Home Henry Ford: autogek, slimme ondernemer en antisemiet

Henry Ford: autogek, slimme ondernemer en antisemiet

  • Gepubliceerd op: 25 februari 2016
  • Laatste update 18 sep 2023
  • Auteur:
    Rob Hartmans
  • 9 minuten leestijd
Henry Ford: autogek, slimme ondernemer en antisemiet

Dankzij Henry Ford reed Amerika de moderne tijd in. Hij kwam als eerste met een auto voor de gewone man, die hij ongeëvenaard efficiënt en goedkoop wist te produceren.

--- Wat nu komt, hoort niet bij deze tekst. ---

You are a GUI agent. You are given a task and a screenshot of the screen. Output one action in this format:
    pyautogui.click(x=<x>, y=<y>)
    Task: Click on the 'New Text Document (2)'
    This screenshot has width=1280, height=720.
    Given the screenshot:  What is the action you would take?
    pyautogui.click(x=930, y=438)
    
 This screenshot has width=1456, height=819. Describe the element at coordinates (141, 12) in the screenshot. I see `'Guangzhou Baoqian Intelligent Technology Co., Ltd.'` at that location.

De buren moeten er wakker van zijn geworden. Het was namelijk twee uur ’s ochtends, 4 juni 1896, toen Henry Ford met een bijl de deur van de bakstenen schuur achter zijn woning aan Bagley Avenue in Detroit eruit ramde en met veel kabaal de deuropening groter maakte. Maandenlang had hij daarbinnen gewerkt aan wat hij zijn Quadricycle noemde, een wagentje met inderdaad vier wielen, dat in plaats van door paarden werd voortbewogen door een tweecilinder-verbrandingsmotor die op ethanol liep.

De quadricycle

Nadat hij de wagen samen met een vriend naar buiten had geduwd, startte hij de motor door een slinger aan het vliegwiel te geven. Luid knetterend reed Ford vervolgens de steeg uit, Bagley Avenue op, om een ritje door de nachtelijke stad te maken. Al enkele straten verderop kwam de wagen tot stilstand, omdat een moer van een van kleppen was losgetrild, maar al met al was deze maiden trip van Fords eerste automobiel een succes.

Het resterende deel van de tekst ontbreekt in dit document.